◆ Task data ◆
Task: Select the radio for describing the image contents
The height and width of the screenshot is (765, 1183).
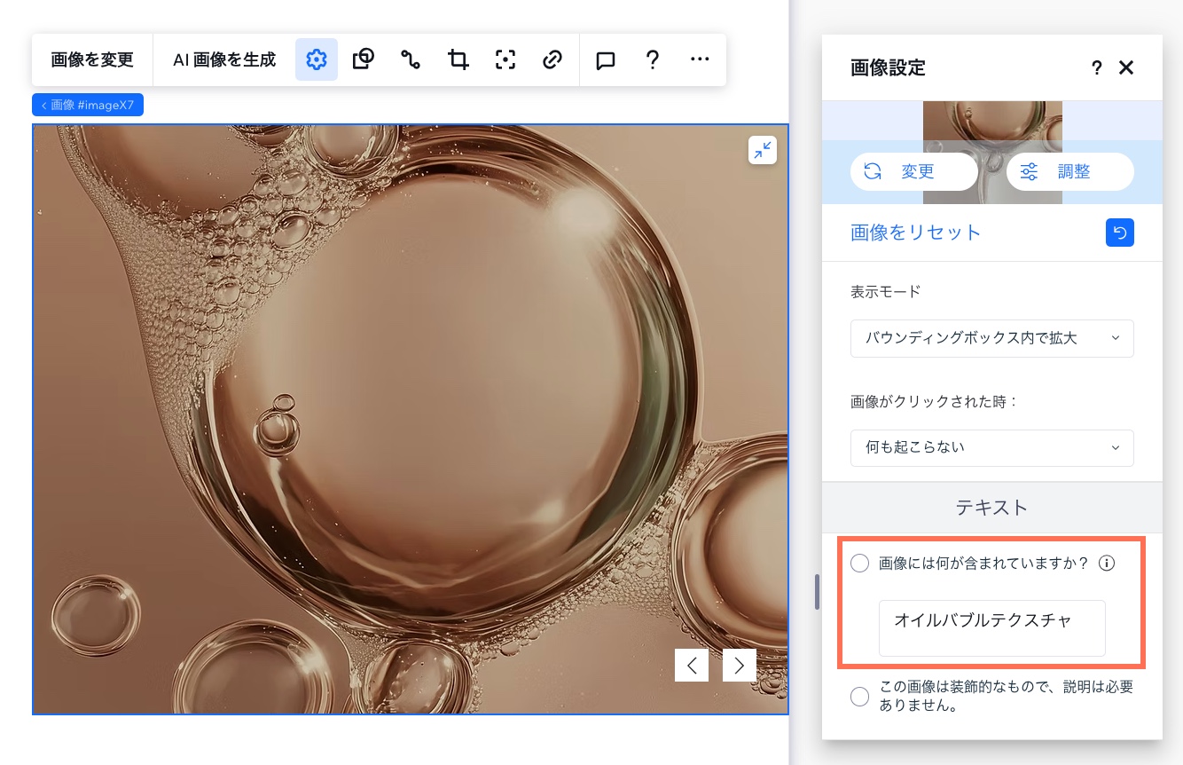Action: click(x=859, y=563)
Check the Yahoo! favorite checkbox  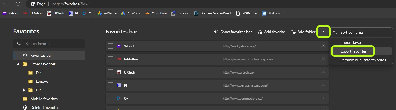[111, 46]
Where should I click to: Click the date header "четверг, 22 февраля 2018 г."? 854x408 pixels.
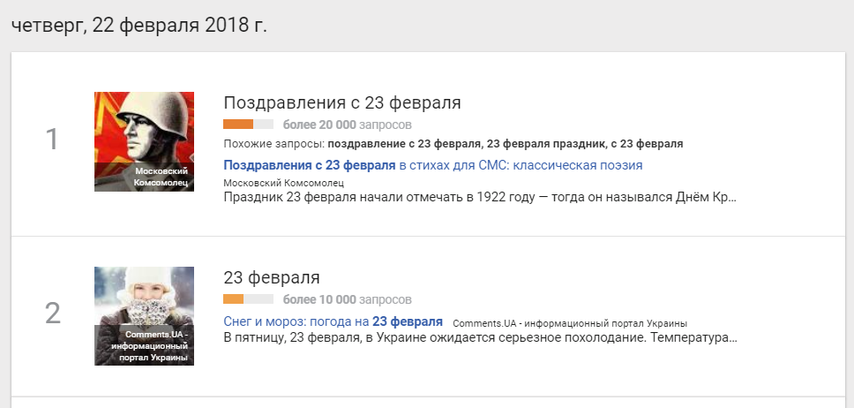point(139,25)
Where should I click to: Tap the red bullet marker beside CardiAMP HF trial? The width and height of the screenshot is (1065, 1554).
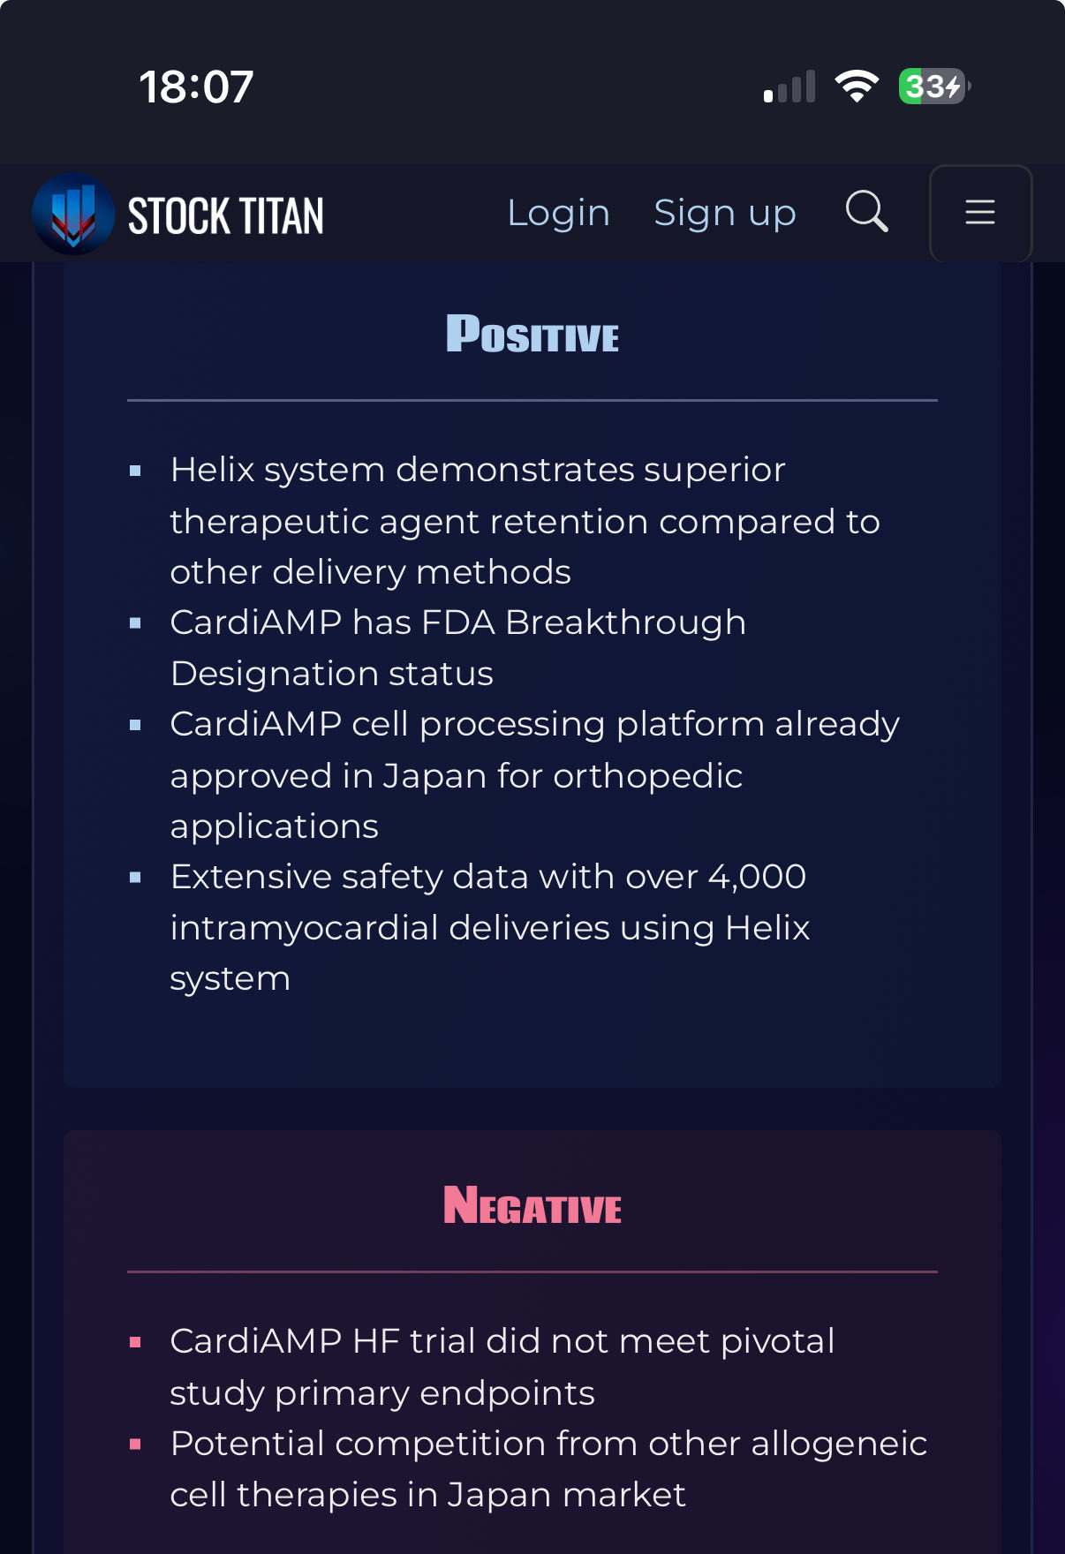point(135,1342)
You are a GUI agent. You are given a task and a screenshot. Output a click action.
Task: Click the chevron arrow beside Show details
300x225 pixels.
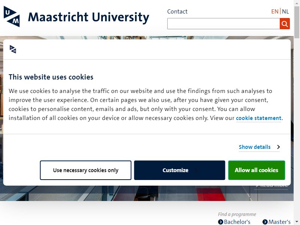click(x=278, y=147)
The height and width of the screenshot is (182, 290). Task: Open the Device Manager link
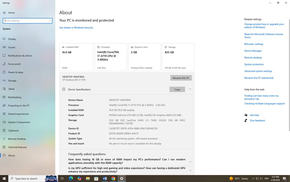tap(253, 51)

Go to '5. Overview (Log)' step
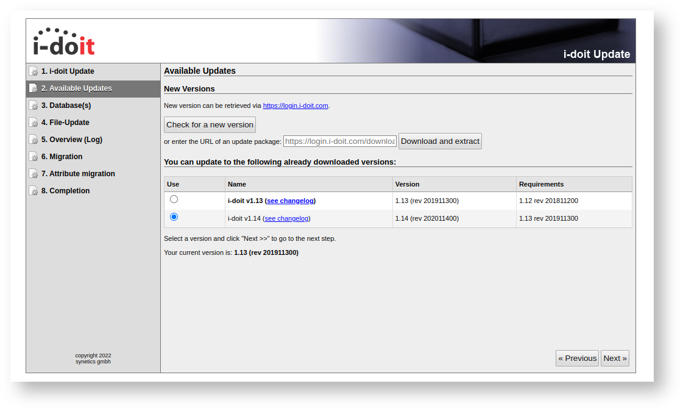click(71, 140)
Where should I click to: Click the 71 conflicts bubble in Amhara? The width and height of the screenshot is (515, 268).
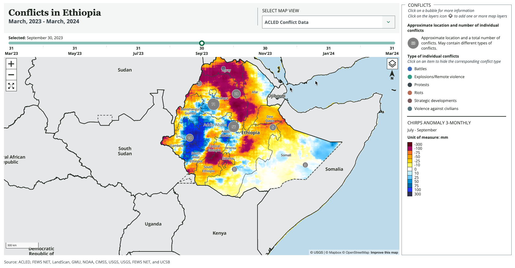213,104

◆ Work to complete ◆
Starting at the line that contains "Task: Click the", reproduce every line through the last one in the records exactly, and omit all pictures.

◆ Exercise solution ◆
Task: Click the chevron arrow beside Show details
300x225 pixels.
click(x=278, y=147)
The height and width of the screenshot is (182, 290). Task: Open the Device Manager link
tap(253, 51)

Go to '5. Overview (Log)' step
click(71, 140)
Where should I click to: Click the 71 conflicts bubble in Amhara? The width and height of the screenshot is (515, 268).
213,104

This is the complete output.